Peroxiredoxin 5 protects HepG2 cells from ethyl β-carboline-3-carboxylate-induced cell death via ROS-dependent MAPK signalling pathways

Abstract

Peroxiredoxin 5 (PRDX5) is the member of Prxs family, widely reported to be involved in various types of cell death. We previously found that PRDX5 knockdown increases the susceptibility of cell death upon oxidative stress treatment. Ethyl β-carboline-3-carboxylate (β-CCE), an alkaloid extracted from Picrasma quassioides, has been reported to play a role in neuronal disease, but its anti-cancer potential on liver cancers remains unknown. Here, we studied the effect of PRDX5 on ethyl β-carboline-3-carboxylate (β-CCE)-induced apoptosis of hepatomas.
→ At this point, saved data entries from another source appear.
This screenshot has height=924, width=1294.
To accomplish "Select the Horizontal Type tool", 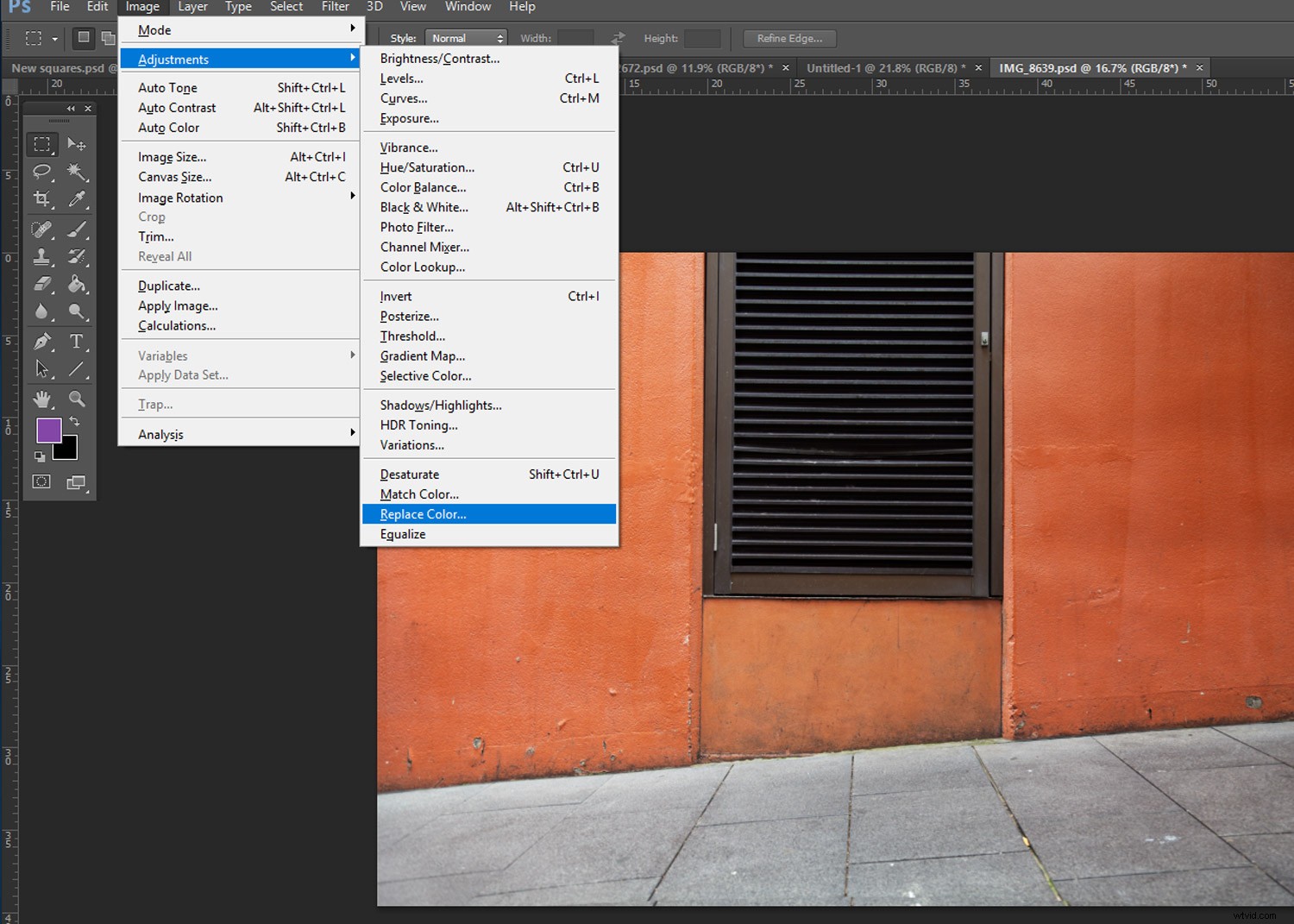I will pyautogui.click(x=78, y=341).
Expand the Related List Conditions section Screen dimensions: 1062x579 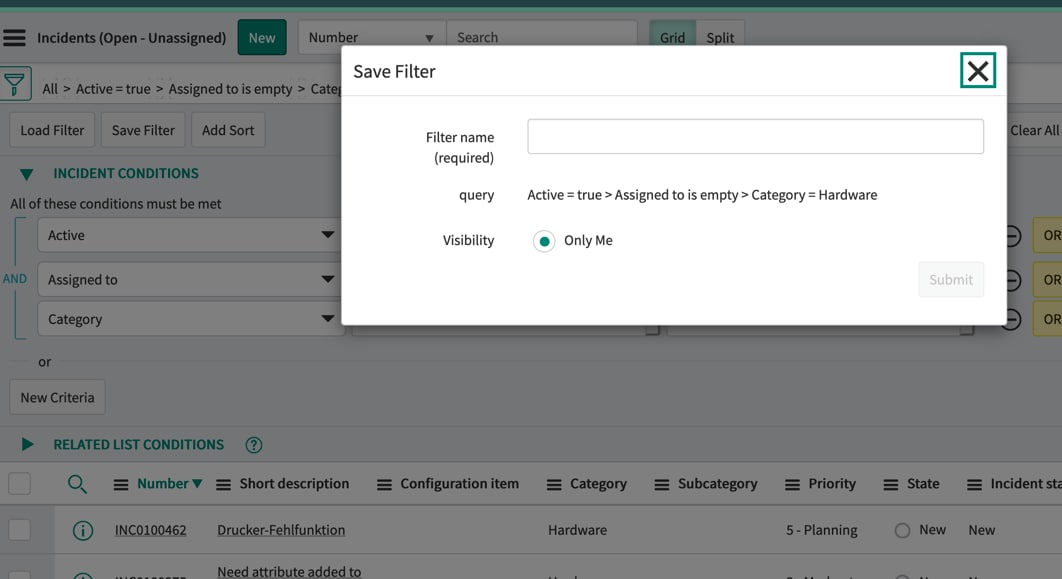pos(27,444)
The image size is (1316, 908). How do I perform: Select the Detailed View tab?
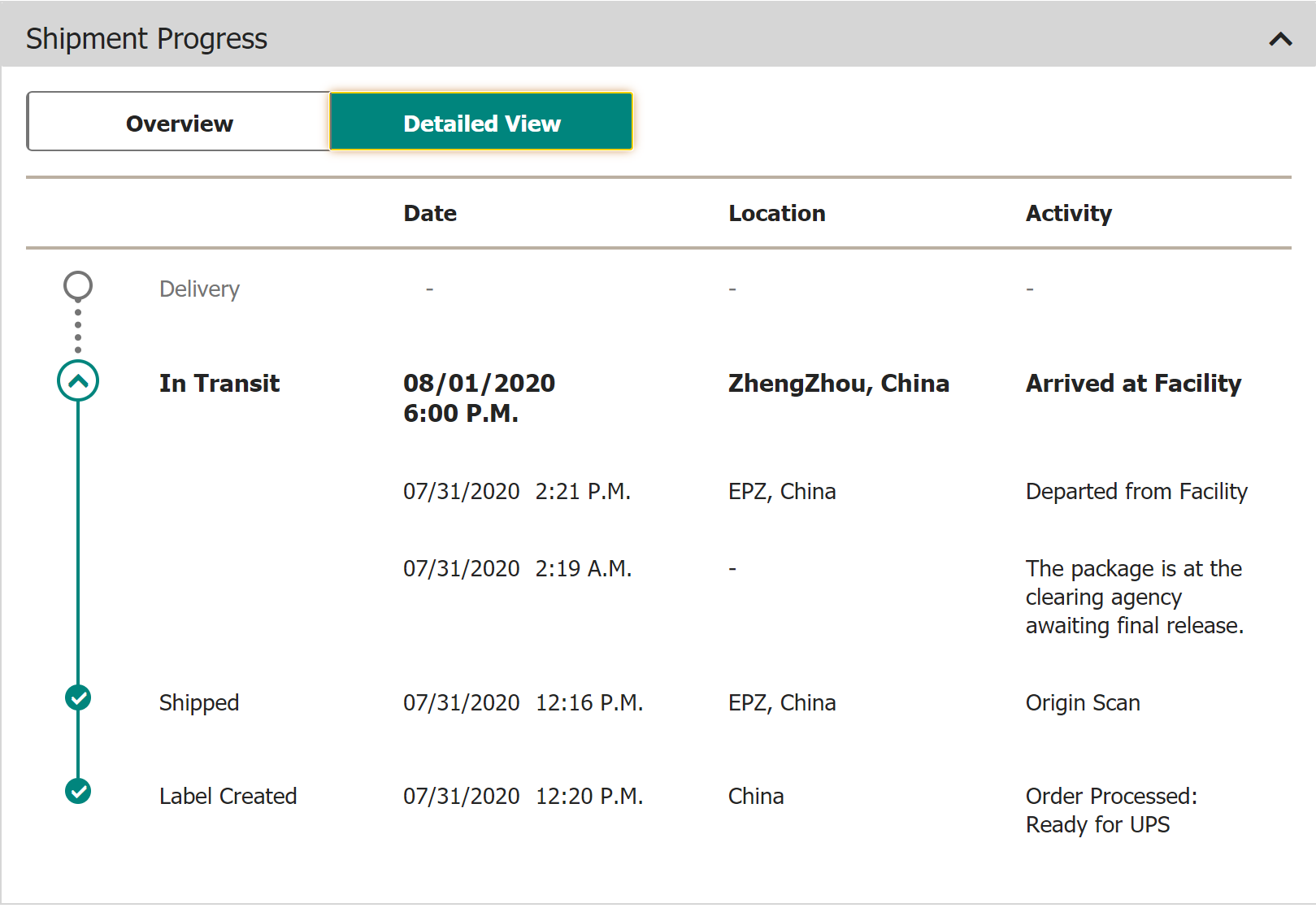pyautogui.click(x=481, y=123)
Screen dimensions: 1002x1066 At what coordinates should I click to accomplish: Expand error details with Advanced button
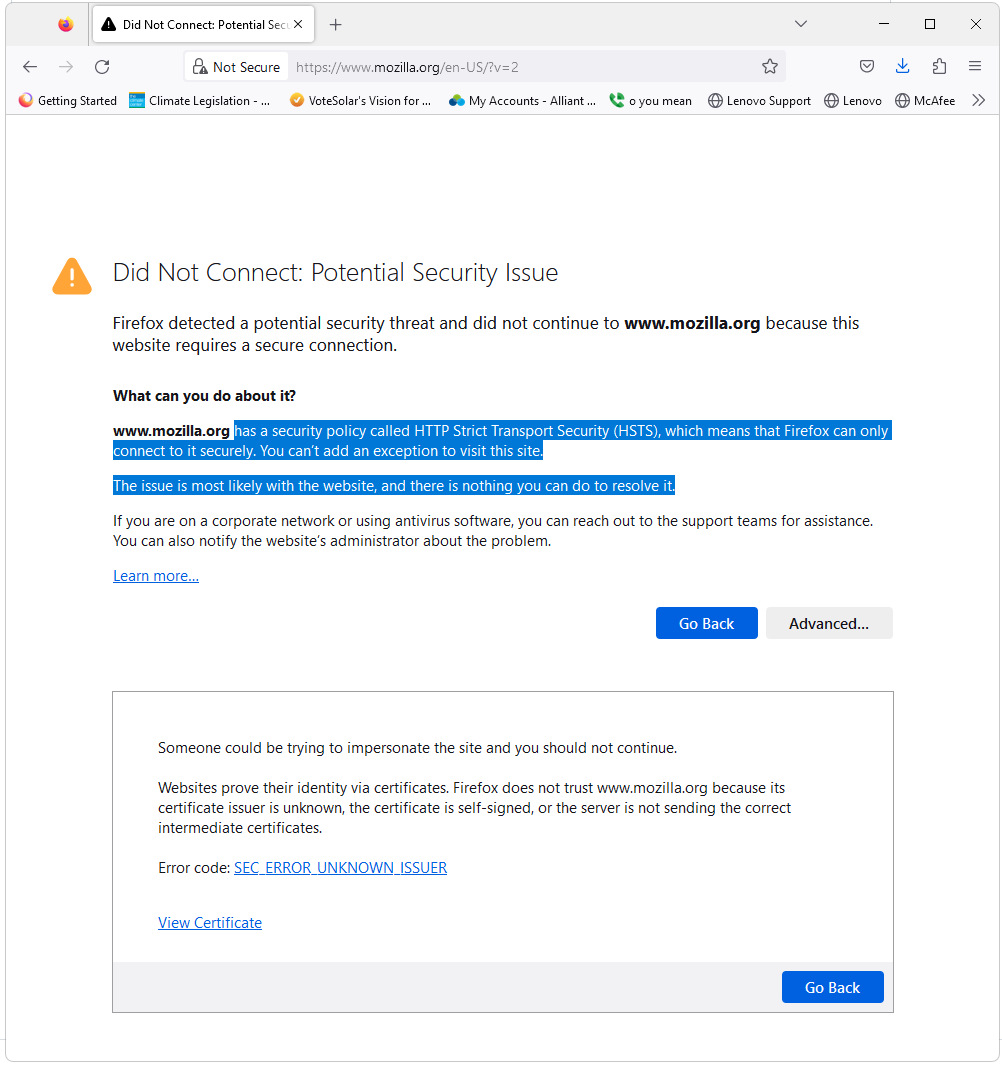click(x=829, y=623)
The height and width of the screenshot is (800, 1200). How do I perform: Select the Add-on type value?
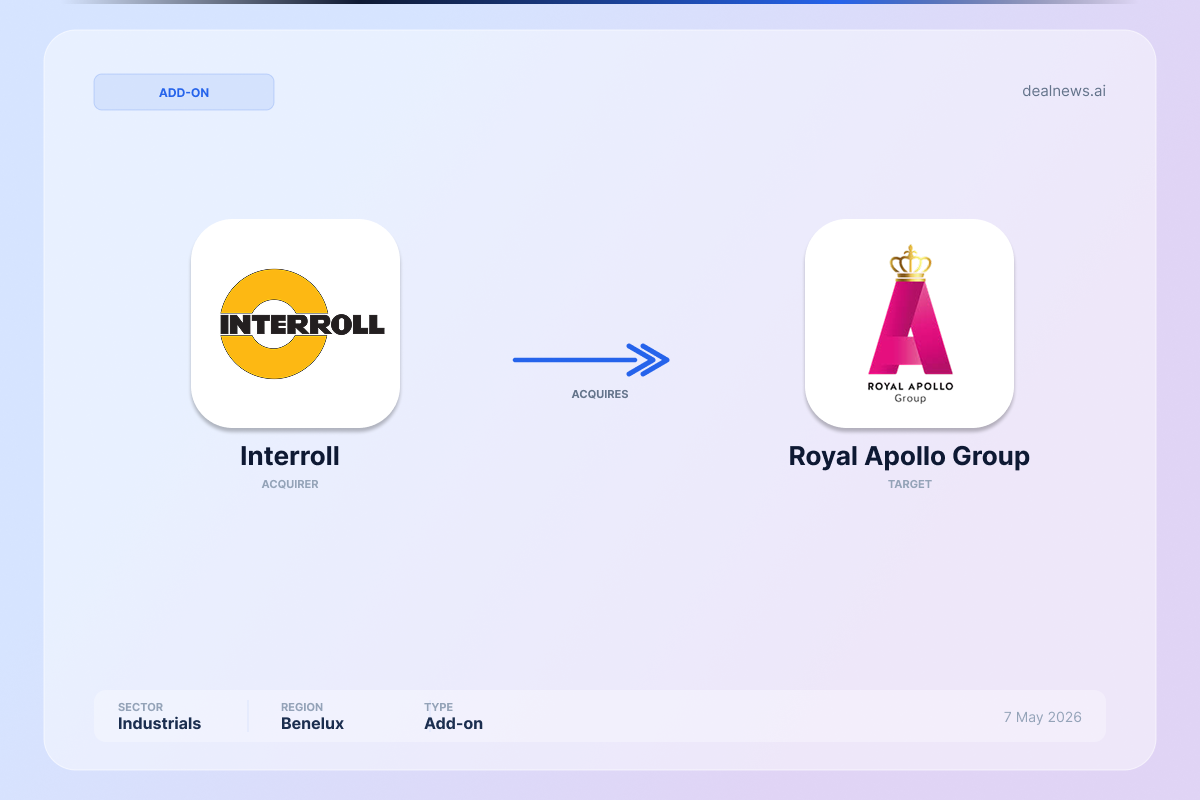coord(453,724)
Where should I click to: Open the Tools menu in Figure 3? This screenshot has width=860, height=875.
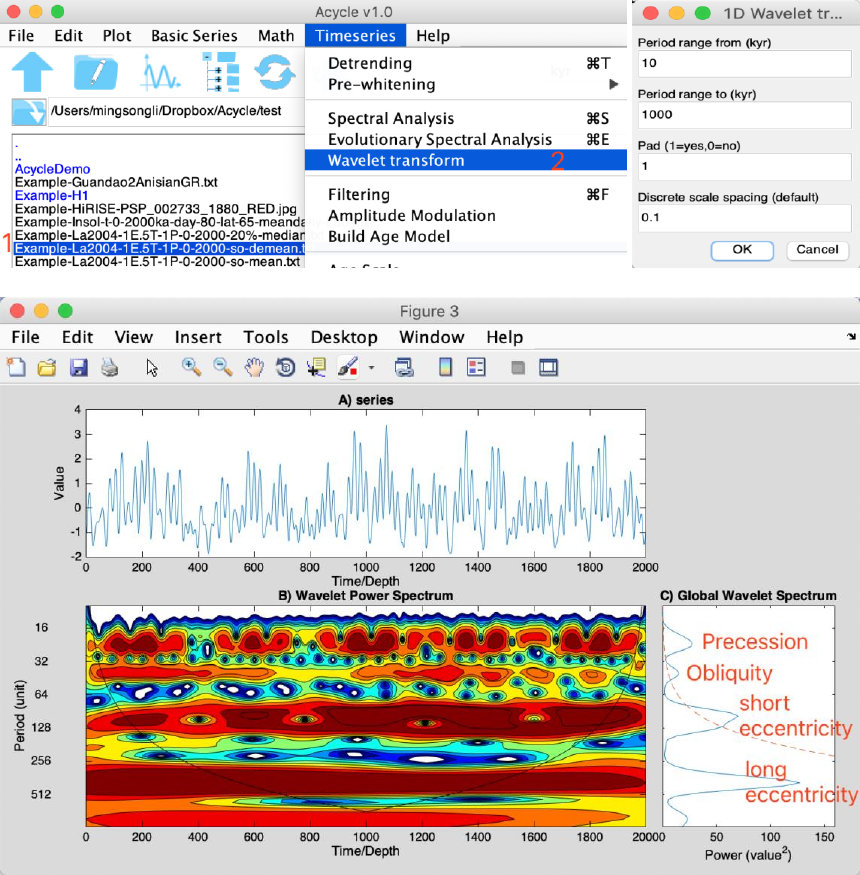265,337
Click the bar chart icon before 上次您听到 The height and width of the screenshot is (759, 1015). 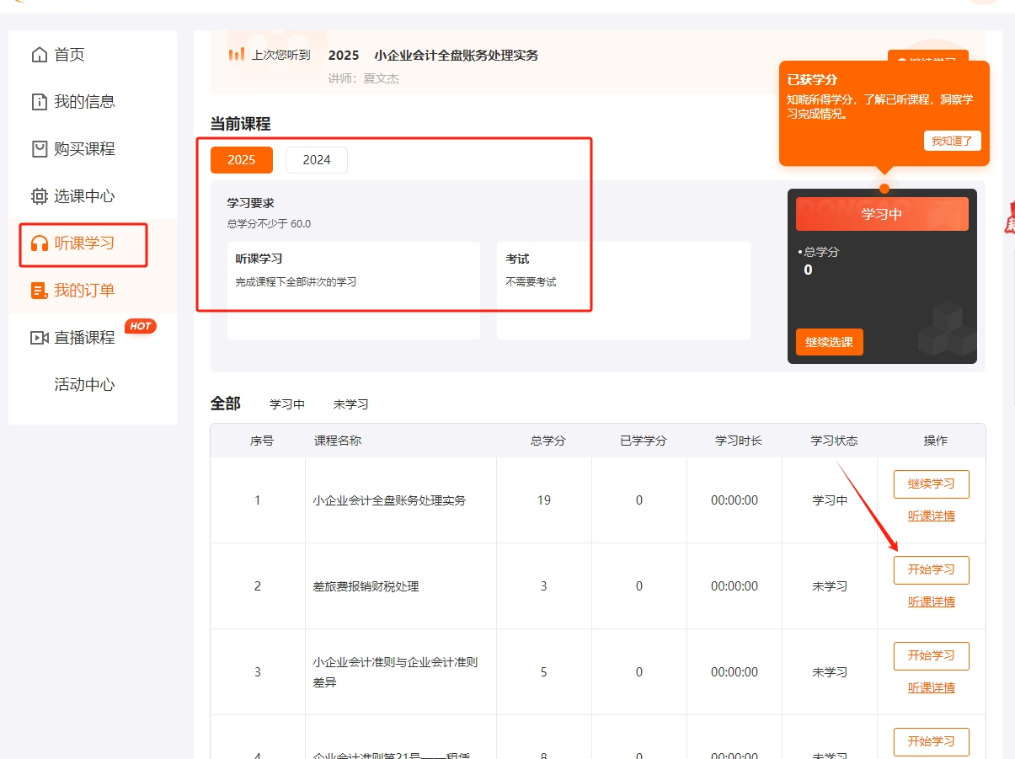click(x=237, y=55)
High expression level of PRDX5 was deeply related with the postoperative survival of patients with liver cancer, indicating that PRDX5 may be a biomarker of live cancer processing. Moreover, PRDX5 over-expression in HepG2 cells significantly inhibited β-CCE-induced cell apoptosis and cellular ROS levels as well as mitochondrial dysfunction. Signalling pathway analysis showed that β-CCE could significantly up-regulate the ROS-dependent MAPK signalling, which were in turn boosts the mitochondria-dependent cell apoptosis. Moreover, PRDX5 over-expression could reverse the anti-cancer effects induced by β-CCE in HepG2 cells. Our findings suggest that PRDX5 has a protective role on β-CCE-induced liver cancer cell death and provides new insights for using its anti-cancer properties for liver cancer treatment.